中間層で計算される特徴マップを取得するもっとも簡単な方法は output に加えて,その特徴マップを return することであるが,今回はフックというPyTorchの機能を使って取得する.
この機能は次のように register_forward_hook を用いて,指定の層の特徴マップを取得する.
feature_maps = []
def hook_function(module, input, output):
feature_maps.append(output)
model.conv1.register_forward_hook(hook_function)
for batch in test_loader:
x, _ = batch
x = x.to(device)
with torch.no_grad():
_ = model(x)
break
これを実行すると,feature_maps 内に特徴マップが保存される.形状を確認すると,(ミニバッチサイズ,出力チャネル,幅,高さ)である.
feature_maps[0].shape
torch.Size([100, 16, 28, 28])
この特徴マップの最初のサンプルの特徴マップを取得し,フィルタと同様の方法で可視化する.

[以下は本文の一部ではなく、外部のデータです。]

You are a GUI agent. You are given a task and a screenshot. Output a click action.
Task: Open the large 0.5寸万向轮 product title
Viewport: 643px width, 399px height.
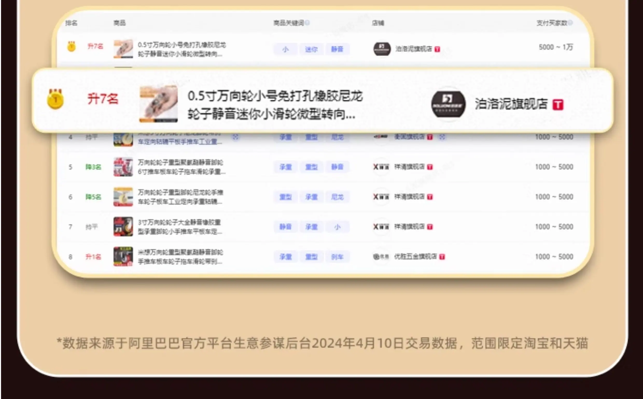click(x=275, y=105)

feature_map = feature_maps[0][0]
fig, axes = plt.subplots(4, 4, figsize=(8, 8))
fig.suptitle("Feature Maps from Conv1 Layer")
for i, ax in enumerate(axes.flat):
feature_map_2d = feature_map[i].cpu().detach().numpy()
ax.imshow(feature_map_2d, cmap='gray')
ax.axis('off')
結果からもわかるように,様々な特徴が強調または抑制された特徴マップが可視化できる.一般的なCNNのモデルはチャネル数も膨大で,Poolingによって低解像度化されるため,入力画像のどこを着目しているかをこれらの可視化から解釈することは難しい.しかしながら,バグチェックも含め,このような可視化は重要であるので必要な場面では確認されたい.
Saliency Map#
Saliency Mapはあるクラスに対応するロジットに対して入力の勾配を計算することで,その値を大きく変化させる画素を可視化する手法である.入力に対する勾配を計算する必要があるので,入力 x に対して,x.requires_grad = True を指定する.そして,予測クラスの特徴次元に対して逆伝播を実行する.得られた勾配の絶対値をmin-max正規化してSaliency Mapとする.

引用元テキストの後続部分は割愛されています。